> [PROBLEM]:
Your answer must consist of exactly the lines below, starting with the line with "Disclaimer (26, 2366)" and going on through the line with "VSA FAQ (23, 2315)", and nothing else.

> [Stored data entries]:

——

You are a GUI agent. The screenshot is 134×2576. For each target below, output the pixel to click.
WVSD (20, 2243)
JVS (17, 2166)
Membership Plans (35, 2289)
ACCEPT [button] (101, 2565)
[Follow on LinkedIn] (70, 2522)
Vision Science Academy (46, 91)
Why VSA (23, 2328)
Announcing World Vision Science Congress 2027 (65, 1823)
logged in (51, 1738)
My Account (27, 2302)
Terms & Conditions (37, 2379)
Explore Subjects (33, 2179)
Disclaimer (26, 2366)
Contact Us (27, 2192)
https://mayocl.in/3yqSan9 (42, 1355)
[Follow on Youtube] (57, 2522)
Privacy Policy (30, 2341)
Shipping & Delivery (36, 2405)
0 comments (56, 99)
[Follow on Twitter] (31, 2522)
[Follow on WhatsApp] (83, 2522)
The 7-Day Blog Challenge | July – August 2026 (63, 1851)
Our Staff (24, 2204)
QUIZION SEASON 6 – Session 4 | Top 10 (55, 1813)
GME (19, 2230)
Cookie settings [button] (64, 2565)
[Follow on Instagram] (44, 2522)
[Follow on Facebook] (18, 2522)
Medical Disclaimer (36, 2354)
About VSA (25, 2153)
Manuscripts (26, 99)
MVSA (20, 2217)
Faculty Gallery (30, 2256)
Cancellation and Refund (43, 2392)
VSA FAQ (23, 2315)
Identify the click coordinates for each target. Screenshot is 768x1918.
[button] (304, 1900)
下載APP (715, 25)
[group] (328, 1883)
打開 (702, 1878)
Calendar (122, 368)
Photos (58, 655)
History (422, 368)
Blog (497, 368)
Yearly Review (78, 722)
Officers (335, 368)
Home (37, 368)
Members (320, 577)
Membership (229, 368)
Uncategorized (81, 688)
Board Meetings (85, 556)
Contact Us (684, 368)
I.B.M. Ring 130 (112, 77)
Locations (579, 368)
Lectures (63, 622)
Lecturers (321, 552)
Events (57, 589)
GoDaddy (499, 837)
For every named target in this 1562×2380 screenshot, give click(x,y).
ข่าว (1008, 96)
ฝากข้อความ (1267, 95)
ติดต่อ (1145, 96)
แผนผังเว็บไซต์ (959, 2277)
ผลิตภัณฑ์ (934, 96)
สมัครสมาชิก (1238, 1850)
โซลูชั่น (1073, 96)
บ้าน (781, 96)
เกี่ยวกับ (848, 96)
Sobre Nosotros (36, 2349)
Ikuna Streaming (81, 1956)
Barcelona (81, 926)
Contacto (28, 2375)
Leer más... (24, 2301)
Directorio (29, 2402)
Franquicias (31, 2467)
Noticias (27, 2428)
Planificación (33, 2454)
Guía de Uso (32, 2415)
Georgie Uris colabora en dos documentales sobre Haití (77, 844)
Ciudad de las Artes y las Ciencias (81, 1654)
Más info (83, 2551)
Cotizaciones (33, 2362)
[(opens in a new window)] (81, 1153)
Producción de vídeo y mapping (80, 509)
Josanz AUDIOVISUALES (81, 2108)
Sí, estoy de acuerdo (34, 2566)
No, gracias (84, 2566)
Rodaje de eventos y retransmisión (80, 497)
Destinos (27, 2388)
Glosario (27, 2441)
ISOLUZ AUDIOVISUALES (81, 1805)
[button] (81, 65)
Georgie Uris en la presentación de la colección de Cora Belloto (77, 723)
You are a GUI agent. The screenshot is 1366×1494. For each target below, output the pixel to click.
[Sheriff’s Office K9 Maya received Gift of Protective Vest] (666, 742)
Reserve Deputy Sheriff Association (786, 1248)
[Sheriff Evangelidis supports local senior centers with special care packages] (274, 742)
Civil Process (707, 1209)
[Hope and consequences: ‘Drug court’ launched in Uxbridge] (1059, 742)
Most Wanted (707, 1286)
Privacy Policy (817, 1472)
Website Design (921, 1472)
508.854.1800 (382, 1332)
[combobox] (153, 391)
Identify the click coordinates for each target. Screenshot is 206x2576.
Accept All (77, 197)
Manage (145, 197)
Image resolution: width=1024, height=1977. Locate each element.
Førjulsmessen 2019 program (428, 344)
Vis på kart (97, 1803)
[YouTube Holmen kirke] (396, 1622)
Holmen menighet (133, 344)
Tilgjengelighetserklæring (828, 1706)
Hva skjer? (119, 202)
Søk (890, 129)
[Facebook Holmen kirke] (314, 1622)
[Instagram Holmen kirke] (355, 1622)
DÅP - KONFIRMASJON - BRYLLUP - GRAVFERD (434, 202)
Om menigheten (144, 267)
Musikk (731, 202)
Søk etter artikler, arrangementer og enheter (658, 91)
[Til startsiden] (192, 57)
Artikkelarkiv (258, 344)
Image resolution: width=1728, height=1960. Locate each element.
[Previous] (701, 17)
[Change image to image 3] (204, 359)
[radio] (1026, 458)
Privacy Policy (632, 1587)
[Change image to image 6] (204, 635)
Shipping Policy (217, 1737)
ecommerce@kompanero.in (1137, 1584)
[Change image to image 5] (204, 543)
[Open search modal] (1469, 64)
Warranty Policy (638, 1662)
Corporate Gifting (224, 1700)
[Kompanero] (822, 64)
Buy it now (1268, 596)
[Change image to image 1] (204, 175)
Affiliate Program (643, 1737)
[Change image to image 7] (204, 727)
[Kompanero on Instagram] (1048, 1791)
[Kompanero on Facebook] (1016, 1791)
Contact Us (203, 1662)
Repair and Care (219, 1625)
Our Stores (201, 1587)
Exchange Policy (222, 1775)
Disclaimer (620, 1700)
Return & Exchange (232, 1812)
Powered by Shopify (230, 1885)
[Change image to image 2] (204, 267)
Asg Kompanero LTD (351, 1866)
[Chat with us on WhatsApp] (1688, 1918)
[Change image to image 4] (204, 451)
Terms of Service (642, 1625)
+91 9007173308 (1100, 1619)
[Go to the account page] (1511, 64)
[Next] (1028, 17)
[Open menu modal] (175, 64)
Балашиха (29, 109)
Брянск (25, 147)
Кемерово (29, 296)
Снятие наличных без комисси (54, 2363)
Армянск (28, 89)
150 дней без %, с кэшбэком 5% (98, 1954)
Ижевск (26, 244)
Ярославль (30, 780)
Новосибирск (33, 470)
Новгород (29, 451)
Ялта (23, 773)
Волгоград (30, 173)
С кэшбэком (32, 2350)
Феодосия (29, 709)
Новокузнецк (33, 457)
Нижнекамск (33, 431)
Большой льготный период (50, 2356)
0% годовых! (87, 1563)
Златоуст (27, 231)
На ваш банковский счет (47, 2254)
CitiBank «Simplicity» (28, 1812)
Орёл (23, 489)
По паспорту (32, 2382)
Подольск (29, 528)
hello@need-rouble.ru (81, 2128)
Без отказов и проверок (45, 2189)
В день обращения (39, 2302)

——

> [ANSWER TO THIS TASK]:
Disclaimer (26, 2366)
Contact Us (27, 2192)
https://mayocl.in/3yqSan9 (42, 1355)
[Follow on Youtube] (57, 2522)
Privacy Policy (30, 2341)
Shipping & Delivery (36, 2405)
0 comments (56, 99)
[Follow on Twitter] (31, 2522)
[Follow on WhatsApp] (83, 2522)
The 7-Day Blog Challenge | July – August 2026 (63, 1851)
Our Staff (24, 2204)
QUIZION SEASON 6 – Session 4 | Top 10 (55, 1813)
GME (19, 2230)
Cookie settings [button] (64, 2565)
[Follow on Instagram] (44, 2522)
[Follow on Facebook] (18, 2522)
Medical Disclaimer (36, 2354)
About VSA (25, 2153)
Manuscripts (26, 99)
MVSA (20, 2217)
Faculty Gallery (30, 2256)
Cancellation and Refund (43, 2392)
VSA FAQ (23, 2315)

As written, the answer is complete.